→ Activity
Only lines holding the word "give" are wanted from the records; copy all of them.

[Collected data]
_ _ _ _ _
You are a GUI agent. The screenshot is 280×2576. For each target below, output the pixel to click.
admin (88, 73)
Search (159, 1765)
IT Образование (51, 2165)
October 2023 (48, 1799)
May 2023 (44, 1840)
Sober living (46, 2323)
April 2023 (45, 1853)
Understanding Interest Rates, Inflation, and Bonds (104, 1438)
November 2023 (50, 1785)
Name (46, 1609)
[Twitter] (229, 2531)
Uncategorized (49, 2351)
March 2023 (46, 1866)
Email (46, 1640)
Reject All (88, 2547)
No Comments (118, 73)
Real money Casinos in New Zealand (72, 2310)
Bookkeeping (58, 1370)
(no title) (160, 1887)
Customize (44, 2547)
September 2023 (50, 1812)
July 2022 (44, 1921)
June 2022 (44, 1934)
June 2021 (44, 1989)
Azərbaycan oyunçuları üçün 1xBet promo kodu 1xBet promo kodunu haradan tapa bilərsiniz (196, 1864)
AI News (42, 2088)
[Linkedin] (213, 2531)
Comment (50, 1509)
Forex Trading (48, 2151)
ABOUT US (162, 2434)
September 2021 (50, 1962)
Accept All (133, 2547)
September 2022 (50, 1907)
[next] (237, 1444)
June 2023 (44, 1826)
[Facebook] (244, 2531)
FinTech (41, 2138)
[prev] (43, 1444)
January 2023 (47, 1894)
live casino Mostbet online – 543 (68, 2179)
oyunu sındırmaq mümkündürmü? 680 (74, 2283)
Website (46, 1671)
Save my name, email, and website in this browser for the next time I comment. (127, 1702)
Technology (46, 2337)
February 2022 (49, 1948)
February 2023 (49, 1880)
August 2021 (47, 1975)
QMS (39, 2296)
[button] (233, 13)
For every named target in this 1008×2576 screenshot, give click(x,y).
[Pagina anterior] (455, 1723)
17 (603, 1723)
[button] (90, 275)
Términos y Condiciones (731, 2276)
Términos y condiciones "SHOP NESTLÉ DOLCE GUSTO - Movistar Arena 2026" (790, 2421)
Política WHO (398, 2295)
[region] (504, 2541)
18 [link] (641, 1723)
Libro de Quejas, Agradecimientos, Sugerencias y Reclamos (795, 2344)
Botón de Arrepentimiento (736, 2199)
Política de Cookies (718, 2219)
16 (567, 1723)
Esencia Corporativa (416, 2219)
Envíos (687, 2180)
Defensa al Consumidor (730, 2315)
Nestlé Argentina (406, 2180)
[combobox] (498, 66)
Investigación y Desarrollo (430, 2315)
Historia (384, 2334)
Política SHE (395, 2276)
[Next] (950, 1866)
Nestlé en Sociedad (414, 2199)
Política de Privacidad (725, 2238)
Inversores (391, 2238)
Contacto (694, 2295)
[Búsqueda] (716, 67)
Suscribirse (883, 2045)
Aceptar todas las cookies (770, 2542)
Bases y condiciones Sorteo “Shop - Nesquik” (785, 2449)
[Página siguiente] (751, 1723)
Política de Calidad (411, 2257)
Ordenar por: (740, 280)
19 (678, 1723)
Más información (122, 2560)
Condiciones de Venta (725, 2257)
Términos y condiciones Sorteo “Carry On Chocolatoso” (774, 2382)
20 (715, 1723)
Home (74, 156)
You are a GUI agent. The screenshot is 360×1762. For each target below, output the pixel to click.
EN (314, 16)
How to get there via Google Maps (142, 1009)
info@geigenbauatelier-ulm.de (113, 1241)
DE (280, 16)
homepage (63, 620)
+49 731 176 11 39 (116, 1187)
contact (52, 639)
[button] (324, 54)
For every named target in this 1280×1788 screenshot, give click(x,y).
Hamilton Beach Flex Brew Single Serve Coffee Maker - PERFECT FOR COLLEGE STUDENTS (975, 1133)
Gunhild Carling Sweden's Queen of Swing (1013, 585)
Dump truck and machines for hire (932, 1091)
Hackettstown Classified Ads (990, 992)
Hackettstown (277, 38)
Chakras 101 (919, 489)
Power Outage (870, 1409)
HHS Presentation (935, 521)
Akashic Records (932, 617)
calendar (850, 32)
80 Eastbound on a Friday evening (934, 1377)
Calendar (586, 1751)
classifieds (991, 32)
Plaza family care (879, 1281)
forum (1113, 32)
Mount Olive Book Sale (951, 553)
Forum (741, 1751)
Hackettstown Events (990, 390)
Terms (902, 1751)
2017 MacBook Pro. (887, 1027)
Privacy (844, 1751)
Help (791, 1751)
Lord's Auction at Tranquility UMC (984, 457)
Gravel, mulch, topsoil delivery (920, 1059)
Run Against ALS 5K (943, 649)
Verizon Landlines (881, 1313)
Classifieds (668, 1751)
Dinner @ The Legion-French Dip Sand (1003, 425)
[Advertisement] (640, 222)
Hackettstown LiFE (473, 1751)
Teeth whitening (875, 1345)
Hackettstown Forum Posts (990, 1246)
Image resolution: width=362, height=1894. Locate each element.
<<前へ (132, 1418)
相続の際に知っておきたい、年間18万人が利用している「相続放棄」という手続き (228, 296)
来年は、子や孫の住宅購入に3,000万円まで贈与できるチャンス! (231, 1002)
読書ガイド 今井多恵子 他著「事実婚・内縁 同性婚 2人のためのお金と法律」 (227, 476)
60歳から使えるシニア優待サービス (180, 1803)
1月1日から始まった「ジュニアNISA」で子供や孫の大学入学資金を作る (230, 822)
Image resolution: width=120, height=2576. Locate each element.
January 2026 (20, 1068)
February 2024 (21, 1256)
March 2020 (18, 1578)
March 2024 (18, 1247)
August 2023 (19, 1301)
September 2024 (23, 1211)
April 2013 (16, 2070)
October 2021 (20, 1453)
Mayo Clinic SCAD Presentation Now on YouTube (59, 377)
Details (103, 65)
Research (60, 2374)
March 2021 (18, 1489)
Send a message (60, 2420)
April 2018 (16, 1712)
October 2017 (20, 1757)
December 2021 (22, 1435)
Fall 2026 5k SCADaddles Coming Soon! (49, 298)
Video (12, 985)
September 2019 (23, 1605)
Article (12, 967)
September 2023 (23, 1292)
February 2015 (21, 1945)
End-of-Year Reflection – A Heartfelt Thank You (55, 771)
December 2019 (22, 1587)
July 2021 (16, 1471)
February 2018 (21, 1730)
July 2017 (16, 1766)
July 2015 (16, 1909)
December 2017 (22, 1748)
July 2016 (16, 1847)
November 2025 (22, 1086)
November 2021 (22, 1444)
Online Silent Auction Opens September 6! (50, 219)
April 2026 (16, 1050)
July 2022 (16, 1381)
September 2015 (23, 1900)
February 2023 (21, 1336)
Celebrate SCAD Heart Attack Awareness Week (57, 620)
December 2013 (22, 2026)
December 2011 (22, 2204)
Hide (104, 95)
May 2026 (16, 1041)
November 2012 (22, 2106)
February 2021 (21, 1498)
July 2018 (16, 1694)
_ _ _ _ _
→ Answer to this task
For every named target in this 1008×2576 screenshot, give click(x,y).
For every named target in this 1280×1788 screenshot, give click(x,y).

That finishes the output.